Wednesday, September 05, 2012

`Farewell to August, to Burning Days'

Our job sometimes is to report what is there, and do it without flourish, keeping it simple and direct, and letting the interconnectedness speak for itself. Edgar Bowers was not a naturalist but a poet, and he paid attention to the world’s particulars even when his aim was something deeper and more general. Reading him again over the weekend, I found Georgia-born Bowers describing a Southern summer in “Variations on an Elizabethan Theme” (Collected Poems, 1997): 

“Once I endured such gentle season.
Blood-root, trillium, sweet flag, and swamp aster—
In their mild urgency, the reason
Knew each and kept each chosen from disaster.” 
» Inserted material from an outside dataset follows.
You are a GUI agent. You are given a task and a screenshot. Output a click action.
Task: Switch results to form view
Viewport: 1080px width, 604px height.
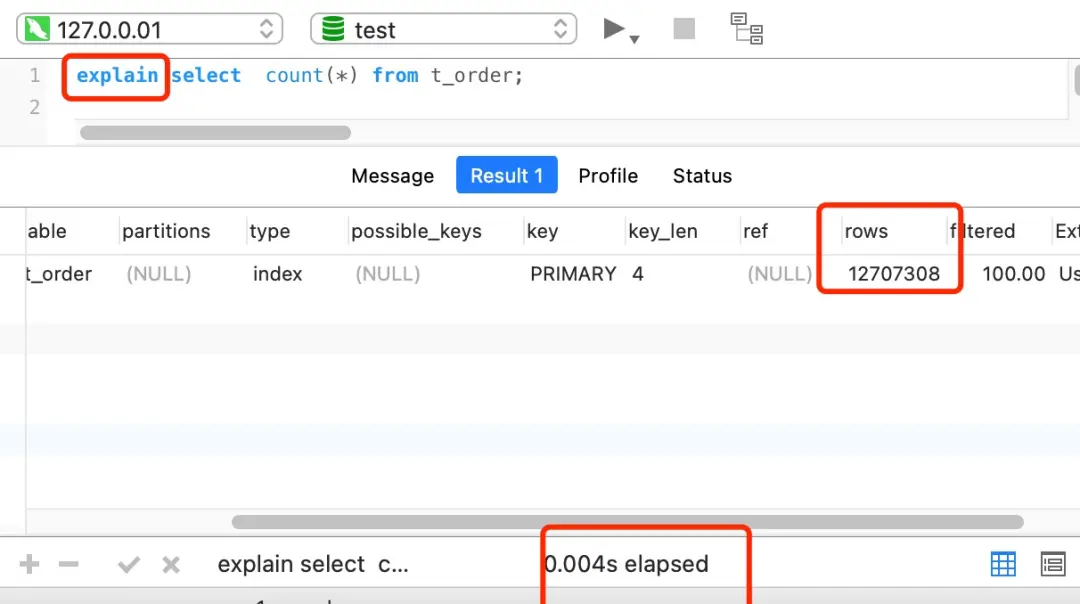tap(1053, 564)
In the North, asters are the emblematic wildflower of autumn, taking over when the goldenrod has turned brown. In Ohio and New York, I’ve seen asters blooming in the season’s early snowfalls, bending under the weight. On Monday I took out Donald Culross Peattie’s second book, An Almanac for Moderns (1935), with an entry rooted in the natural world for each day of the year, starting March 21 (the first day of spring) and concluding March 20 (the last day of winter). Peattie and his family were living in Glenview, Ill., on the prairie near Chicago. In his entry for today, Sept. 5, he writes of asters and the botanical family Asteraceae: 

“First in the summer woods they begin with the lady aster, a dainty lavender, its leaves heart shaped. Then on the marsh the rush asters bloom, and so, species by species, they fill up the forests and fields and swamps, New England aster and brown-eyed wood aster with petals like curling lashes. The asters number thirty kinds in the blue hills and green river valleys that I can see from the top of the ridge above my house. The country over, there are hundreds of species.” 

With some 25,000 species, the Asteraceae are the beetles of the plant world, beautiful and plentiful. I remember a country cemetery in Schoharie County, New York, surrounded by two walls – one of field stones, the other of densely packed wild asters. Peattie continues: 

“In England they call them Michaelmas daisies—but Europe has no aster at which an American would look twice. In this our Western world the asters stand all through autumn, shoulder to shoulder in forest, on prairie, from the Atlantic to California, climbing up to the snows of Shasta, creeping out upon the salt marshes of Delaware. Here some call the white one frostflower, for they come as the frost comes, as a breath upon the landscape, a silver rime of chill flowering in the old age of the year. In the southern mountains they are hailed as `farewell-summer.’ Farewell to August, to burning days. Farewell to corn weather. Farewell to swallows, and to red Antares angry as venom in the Scorpion.” 

The reference to Antares in the Scorpius constellation, the sixteenth brightest object in the sky, suggests Peattie knows the etymology of “aster.”  In his fifth stanza, Bowers creates a complicated image: “Now even dusk destroys; the bright / LeucothoĆ« dissolves before the eyes / And poised upon the reach of light / Leaves only what no reasoning dare surmise.” LeucothoĆ«, known as coastal doghobble, is a white-blossomed shrub native to Georgia and the Southeastern U.S. To the Greeks she was the White Goddess who appears as a gannet to the shipwrecked Odysseus, and saves his life. The world of flowers and stars can seem like a small, densely connected place. Peattie’s papers are stored at the University of California at Santa Barbara, where Bowers taught for thirty-three years.